Quite amazingly Murray suggests - using a question - something beyond unseemliness with:

Or to what extent have the boards of directors of corporate America - and nonprofit America, and foundation America - become cozy extended families, scratching one another's backs, happily going along with a market that has become lucrative for all of them, taking advantage of their privileged positions - rigging the game, but within the law?
Others have often taken this stance already using the growing ratio between the incomes of top and bottom employees. We certainly agree that this development is very unfortunate, however, we are not willing to use the term unseemliness and certainly not the nefariousness in Murray's quote.

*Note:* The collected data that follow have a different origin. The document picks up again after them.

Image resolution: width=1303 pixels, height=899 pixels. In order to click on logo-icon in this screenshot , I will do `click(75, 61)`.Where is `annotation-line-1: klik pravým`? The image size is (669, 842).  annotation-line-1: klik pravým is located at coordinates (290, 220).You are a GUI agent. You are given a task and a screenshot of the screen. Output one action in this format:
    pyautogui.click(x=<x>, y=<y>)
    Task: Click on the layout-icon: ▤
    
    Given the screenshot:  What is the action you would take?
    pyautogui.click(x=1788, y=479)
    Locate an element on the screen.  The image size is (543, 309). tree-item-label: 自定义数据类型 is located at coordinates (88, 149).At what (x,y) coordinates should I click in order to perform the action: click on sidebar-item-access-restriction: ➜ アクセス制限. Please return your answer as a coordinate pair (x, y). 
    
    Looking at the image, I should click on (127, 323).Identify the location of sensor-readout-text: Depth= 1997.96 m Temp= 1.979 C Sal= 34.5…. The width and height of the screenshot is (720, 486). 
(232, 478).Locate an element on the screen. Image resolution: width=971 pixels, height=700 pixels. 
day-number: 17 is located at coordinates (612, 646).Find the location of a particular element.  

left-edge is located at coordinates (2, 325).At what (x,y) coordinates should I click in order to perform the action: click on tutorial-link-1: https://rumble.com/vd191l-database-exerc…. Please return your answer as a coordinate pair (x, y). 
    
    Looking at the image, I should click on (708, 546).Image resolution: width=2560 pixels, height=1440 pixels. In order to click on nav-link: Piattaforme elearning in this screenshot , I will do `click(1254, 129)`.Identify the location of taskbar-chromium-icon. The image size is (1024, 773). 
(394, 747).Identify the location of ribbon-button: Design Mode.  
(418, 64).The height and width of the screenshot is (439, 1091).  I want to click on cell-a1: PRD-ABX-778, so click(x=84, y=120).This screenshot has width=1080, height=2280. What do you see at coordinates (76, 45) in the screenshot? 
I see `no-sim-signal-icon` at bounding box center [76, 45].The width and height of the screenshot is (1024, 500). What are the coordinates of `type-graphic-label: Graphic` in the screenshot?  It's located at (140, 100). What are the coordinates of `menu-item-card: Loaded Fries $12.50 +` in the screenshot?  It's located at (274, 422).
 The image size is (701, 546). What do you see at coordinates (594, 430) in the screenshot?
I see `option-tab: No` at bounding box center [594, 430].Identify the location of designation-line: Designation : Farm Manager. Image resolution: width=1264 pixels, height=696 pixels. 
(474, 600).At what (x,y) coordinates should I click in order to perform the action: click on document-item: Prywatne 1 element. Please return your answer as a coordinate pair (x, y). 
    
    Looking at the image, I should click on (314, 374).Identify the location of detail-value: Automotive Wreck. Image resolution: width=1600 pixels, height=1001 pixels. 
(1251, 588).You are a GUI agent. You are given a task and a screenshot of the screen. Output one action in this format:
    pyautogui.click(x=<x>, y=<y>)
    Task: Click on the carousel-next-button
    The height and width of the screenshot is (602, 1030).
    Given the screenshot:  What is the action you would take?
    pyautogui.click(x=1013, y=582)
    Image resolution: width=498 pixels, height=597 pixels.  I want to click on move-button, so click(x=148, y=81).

It is easy enough to exploit resentment in a great majority of the population when learning about compensation packages of CEOs who may even get booted out by their boards. Missing by the public - we believe - is an appreciation of the complexity of the task to run a large - these days typically global - corporation, whose revenues are often larger than the economies of sovereign nations. There are very few people on the planet who can assemble and manage a top team that runs the different corporate functions in a very hostile environment. Market requirements for offered products and/or services change on a daily basis. Government regulations are changing continuously. Customer expectations change. Innovations by competitors can wipe-out own revenue streams. Creation of new products and/or services for which there is market demand is very, very tough. Internal entropy requires yearly reorganizations.

A reader who is not convinced by the reasons for high compensations of CEOs doing impossibly hard tasks is invited to ponder the scope of these 'unfair' practices: a few thousand 'very fat cats'. Always focusing on what is happening in this tiny, tiny top by the public, by the press, and now also by Murray deflects attention away from - what we believe, and which we must repeat again and again is way more significant: the increasing 150+M bottom majority being economic dysfunctional and 'superfluous', which is horrible indeed.